To output unaligned PacBio reads in FASTA and FASTQ - pb-cdunn/blasr GitHub Wiki
In order to output unaligned PacBio reads in FASTA format, use blasr -unaligned option . Example:
$ blasr input.fofn ref.fasta -unaligned unaligned.fasta
blasr only output unaligned PacBio reads in FASTA format, in order to get unaligned PacBio reads in FASTQ format, please try the following python script.
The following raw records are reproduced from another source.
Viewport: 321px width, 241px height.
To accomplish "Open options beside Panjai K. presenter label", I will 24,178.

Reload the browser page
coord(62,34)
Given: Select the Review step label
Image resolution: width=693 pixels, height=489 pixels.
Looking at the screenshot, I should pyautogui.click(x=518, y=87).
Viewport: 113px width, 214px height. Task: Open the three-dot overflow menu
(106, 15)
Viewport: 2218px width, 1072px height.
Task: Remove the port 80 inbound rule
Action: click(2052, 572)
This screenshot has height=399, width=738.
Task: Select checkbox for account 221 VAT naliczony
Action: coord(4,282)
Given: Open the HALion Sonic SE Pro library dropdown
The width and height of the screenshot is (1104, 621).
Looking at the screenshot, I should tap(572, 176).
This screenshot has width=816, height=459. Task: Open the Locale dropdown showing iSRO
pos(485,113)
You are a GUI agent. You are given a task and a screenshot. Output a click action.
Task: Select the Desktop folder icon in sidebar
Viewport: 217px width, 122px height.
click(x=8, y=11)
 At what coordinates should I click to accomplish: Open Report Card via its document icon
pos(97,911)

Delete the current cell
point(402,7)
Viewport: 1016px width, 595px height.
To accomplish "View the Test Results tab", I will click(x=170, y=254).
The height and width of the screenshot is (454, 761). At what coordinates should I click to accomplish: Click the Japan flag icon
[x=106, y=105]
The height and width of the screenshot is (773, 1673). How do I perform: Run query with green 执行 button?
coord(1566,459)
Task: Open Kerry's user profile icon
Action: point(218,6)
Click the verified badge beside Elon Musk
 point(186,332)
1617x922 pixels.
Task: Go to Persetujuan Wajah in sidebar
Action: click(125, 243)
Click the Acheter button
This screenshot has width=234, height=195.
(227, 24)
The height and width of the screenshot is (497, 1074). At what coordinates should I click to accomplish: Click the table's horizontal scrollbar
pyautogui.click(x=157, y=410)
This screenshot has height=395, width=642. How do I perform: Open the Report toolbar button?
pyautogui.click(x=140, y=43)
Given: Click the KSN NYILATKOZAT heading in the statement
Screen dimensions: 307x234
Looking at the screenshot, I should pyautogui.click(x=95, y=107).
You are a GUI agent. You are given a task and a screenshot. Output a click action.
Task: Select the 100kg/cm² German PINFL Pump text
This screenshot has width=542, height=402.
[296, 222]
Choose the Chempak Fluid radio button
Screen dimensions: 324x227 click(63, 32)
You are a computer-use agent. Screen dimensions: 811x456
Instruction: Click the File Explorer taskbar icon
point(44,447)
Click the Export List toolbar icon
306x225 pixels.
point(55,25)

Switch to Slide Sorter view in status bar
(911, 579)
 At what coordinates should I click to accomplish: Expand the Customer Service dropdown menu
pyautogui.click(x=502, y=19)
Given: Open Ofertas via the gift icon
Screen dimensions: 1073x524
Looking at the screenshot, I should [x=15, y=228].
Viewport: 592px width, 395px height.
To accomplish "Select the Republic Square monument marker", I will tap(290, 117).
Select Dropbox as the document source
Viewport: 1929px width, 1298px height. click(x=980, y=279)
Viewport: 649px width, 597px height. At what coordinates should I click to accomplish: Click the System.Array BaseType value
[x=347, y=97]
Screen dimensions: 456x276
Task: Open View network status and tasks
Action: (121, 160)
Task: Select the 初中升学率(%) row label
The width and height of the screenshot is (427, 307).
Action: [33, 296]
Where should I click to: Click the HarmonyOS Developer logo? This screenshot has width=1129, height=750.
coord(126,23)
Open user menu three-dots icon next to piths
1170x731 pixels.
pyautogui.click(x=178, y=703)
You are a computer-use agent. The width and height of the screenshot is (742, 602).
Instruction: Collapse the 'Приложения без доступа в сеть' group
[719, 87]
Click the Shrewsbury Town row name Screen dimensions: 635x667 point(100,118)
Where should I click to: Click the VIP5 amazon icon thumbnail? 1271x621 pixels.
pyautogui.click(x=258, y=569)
You will need to install pbcore and have SMRTCells (input.fofn) available.
#!/usr/bin/env python
from pbcore.io import *
fofn = "input.fofn" # input fofn of SMRTCells
unaligned_fa = "unaligned.fasta" # input unaligned PacBio reads in fasta file
unaligned_fq = "unaligned.fastq" # output unaligned PacBio Reads in fastq file
# Scan over bas.h5 file in fofn
h5 = BasH5Collection(fofn)
# output fastq writer
fqwriter = FastqWriter(unaligned_fq)
for read in FastaReader(unaligned_fa):
# iterate over unaligned reads
subread = h5[read.header]
# write to output fastq
fqwriter.writeRecord(subread.readName, subread.basecalls(), subread.qv("QualityValue"))